De last belet niet dat de overeenkomst in haar geheel een gift is, wanneer de waarde van de last lager is dan die van de geschonken goederen, zodat de verrichting voor de begiftigde nog een voordeel oplevert.
11. Opdat de schenking in aanmerking zou komen voor vrijstelling van schenkbelasting overeenkomstig artikel 2.8.6.0.3 VCF dient op het ogenblik van de schenking cumulatief voldaan te zijn aan volgende voorwaarden :
- de onderneming moet door de schenker of zijn partner, al dan niet samen met anderen, persoonlijk worden geëxploiteerd als bepaald in artikel 2.8.6.0.3, §2, 1° VCF;
- de over te dragen activa moeten door de schenker of zijn partner beroepsmatig zijn geïnvesteerd in de familiale onderneming als bepaald in artikel 2.8.6.0.3, §1, 1° VCF;
- de overgedragen onroerende goederen mogen niet hoofdzakelijk tot bewoning worden aangewend of bestemd zijn zoals bepaald in artikel 2.8.6.0.3, §1, 1° VCF.
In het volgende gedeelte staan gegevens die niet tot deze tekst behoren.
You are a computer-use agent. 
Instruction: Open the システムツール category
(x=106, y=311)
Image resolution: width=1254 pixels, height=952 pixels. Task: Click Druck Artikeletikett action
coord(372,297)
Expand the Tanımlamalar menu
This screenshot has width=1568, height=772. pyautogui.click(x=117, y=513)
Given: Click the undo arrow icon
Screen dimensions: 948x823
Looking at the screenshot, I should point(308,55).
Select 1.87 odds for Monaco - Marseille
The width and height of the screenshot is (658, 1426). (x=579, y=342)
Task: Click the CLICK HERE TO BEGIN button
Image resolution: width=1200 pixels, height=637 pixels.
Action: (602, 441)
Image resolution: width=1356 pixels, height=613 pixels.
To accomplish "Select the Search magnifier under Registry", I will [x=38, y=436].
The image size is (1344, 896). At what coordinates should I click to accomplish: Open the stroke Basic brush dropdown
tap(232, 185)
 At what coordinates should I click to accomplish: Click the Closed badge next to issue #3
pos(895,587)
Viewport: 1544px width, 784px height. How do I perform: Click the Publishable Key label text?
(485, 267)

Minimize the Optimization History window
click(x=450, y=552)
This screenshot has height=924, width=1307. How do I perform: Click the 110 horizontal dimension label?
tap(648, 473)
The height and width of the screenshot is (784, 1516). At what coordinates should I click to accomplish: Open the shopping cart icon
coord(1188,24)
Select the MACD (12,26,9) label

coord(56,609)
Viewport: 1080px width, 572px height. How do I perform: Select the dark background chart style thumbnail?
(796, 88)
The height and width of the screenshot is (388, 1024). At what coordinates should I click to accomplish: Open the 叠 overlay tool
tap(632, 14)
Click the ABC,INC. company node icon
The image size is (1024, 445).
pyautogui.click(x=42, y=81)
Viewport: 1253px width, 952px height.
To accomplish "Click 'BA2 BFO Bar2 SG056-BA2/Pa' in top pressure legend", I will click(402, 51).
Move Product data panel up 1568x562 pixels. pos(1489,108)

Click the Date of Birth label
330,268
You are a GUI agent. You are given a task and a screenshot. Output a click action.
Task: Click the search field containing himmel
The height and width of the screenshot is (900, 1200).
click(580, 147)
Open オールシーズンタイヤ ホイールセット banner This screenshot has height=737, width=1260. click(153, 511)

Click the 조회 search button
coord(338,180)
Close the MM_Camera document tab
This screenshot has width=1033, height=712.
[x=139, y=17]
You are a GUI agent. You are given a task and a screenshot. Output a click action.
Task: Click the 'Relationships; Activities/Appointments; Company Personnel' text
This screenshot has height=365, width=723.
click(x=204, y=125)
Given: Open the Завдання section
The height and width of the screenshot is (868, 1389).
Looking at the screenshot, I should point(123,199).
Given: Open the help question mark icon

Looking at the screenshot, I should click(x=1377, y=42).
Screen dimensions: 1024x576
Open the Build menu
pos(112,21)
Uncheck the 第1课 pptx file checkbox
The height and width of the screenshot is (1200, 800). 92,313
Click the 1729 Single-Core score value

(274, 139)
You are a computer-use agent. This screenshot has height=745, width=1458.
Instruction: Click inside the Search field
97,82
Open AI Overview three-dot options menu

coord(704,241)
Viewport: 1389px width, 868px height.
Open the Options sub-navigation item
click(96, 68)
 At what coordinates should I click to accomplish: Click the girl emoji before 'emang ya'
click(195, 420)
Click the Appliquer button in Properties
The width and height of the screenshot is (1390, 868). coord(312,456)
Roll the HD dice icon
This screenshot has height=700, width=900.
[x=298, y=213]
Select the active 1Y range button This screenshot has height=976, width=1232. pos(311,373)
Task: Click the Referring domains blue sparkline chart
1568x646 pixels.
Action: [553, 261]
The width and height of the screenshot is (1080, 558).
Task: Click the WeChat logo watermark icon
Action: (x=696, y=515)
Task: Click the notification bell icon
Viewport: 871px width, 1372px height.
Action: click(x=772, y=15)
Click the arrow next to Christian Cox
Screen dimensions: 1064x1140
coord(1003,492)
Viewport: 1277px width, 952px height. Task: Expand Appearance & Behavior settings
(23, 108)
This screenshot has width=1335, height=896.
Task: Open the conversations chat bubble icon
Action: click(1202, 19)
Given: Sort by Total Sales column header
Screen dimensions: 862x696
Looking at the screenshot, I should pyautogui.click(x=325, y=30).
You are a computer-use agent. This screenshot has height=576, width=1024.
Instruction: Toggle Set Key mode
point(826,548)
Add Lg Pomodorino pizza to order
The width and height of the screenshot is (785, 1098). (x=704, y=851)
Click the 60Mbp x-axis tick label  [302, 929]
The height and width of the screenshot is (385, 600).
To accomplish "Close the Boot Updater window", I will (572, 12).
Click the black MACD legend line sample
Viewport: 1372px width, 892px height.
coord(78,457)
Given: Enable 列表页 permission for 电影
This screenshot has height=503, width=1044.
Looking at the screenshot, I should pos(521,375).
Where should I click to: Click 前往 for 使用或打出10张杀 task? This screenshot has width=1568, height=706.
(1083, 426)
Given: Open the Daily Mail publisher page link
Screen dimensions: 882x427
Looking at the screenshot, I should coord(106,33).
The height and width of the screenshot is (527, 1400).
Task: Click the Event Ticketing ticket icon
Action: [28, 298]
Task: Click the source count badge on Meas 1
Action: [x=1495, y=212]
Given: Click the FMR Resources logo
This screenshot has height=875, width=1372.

Hierover wordt naar aanleiding van deze voorafgaande beslissing geen uitspraak gedaan.
12. Voor het bepalen van de belastbare grondslag wordt met de last verschuldigd aan de schenker geen rekening gehouden : de vrijstelling geldt voor de volledige waarde van de geschonken goederen, zonder aftrek van deze last.